▸ **Set tasks**
1 – According to the Catalyst V2 proposal, which method does the user call at each time step to process the data?
2 – Revise the Catalyst V2 proposal starting with "The Catalyst API" and going on through "implement bidirectional API.", replacing "proof-of-concept" with "prototype".
3 – Write what follows the last sentence of the Catalyst V2 proposal.

▸ **Source passage**

--*--

Proposal: Catalyst V2 Bidirectional API

Francois_Mazen · May 20, 2021, 12:09pm

The purpose of this post is to propose an API in order to drive a background simulation from ParaView graphical interface (GUI). The user wants to access random simulation parameters, then tweak the parameters and send them back to the simulation engine in order to change the way the simulation is running. Ultimately, the user should be able to stop the simulation engine.

The Catalyst API already defines and implements a way to get data directly from the simulation engine and to run a specific visualization pipeline on it. A proof-of-concept from @utkarsh.ayachit proves that it is possible to send information back to the simulation engine. This experiment is based on the first version of Catalyst API through the Sensei abstraction.

In this proposal, we want to use the on-going V2 version of Catalyst to implement bidirectional API.

The Catalyst V2 API defines an abstract way to describe the data via a conduit node. For each time step, the user simply calls the catalyst_execute method to process its data with a custom pipeline previously declared in the catalyst_initialize method.

To extend this behavior for bidirectional communication, the catalyst_execute method should handle the simulation parameters that the user wants to visualize and change interactively. The user would use a dedicated key in the node dictionary like catalyst/driving_parameters.

--*--

▸ **Dataset section**

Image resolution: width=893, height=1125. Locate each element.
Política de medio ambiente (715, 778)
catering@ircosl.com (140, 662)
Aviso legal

--*--

▸ **Answers to the exercises**
1 – catalyst_execute

2 –
The Catalyst API already defines and implements a way to get data directly from the simulation engine and to run a specific visualization pipeline on it. A prototype from @utkarsh.ayachit proves that it is possible to send information back to the simulation engine. This experiment is based on the first version of Catalyst API through the Sensei abstraction.

In this proposal, we want to use the on-going V2 version of Catalyst to implement bidirectional API.

3 –
ParaView needs a mesh to associate the parameters that the user wants to display in a pipeline. Unless it’s a limitation, the content of the catalyst/driving_parameters key should not mention this mesh but just the parameters and their associated values.

If the conduit node can not be changed during the catalyst execution (for thread safety for instance), then we may add a dedicated method that returns the changed parameters conduit_cpp::Node* catalys_execute_and_get_updated_parameters(...).

For the GUI description, the user has to define which parameters he/she wants to display and the way they should be displayed. The standard mechanism in ParaView for such a purpose is the XML proxy description like in Utkarsh’s sensei prototype.

Hence, the user will provide an XML file that associates graphical elements to an vtkSteeringDataGenerator class. The XML file should also contains a dedicated XML tag InitializePropertiesWithCatalystDrivingParameters with similar behavior toSenseiInitializePropertiesWithMesh in order to explicitly link the driving parameter names to their GUI representations.

We can imagine two ways to pass this XML file to throught the Catalyst API: either at the compile time or at the running time.
At compile time, the XML file is embedded in the simulation build system.
At running time, the XML script is passed to Catalyst during the initialization of the process. The Catalyst V2 way iscatalyst_initialize method with a dedicated key in the argument node like catalyst/driving_ui_description_file.
I would prefer the running time solution in order to break dependency between the parameters that the simulation engine provides and their representation in ParaView GUI. Hence changing the way the parameter are displayed and modified would not require to rebuild the simulation engine.

Of course proposed key names and method names are subject to change.

Feel free to comment this proposal.

utkarsh.ayachit · May 20, 2021, 1:57pm

Thanks for this proposal. Overall, I really like this. A capability like this will definitely be nice to add. A few comments.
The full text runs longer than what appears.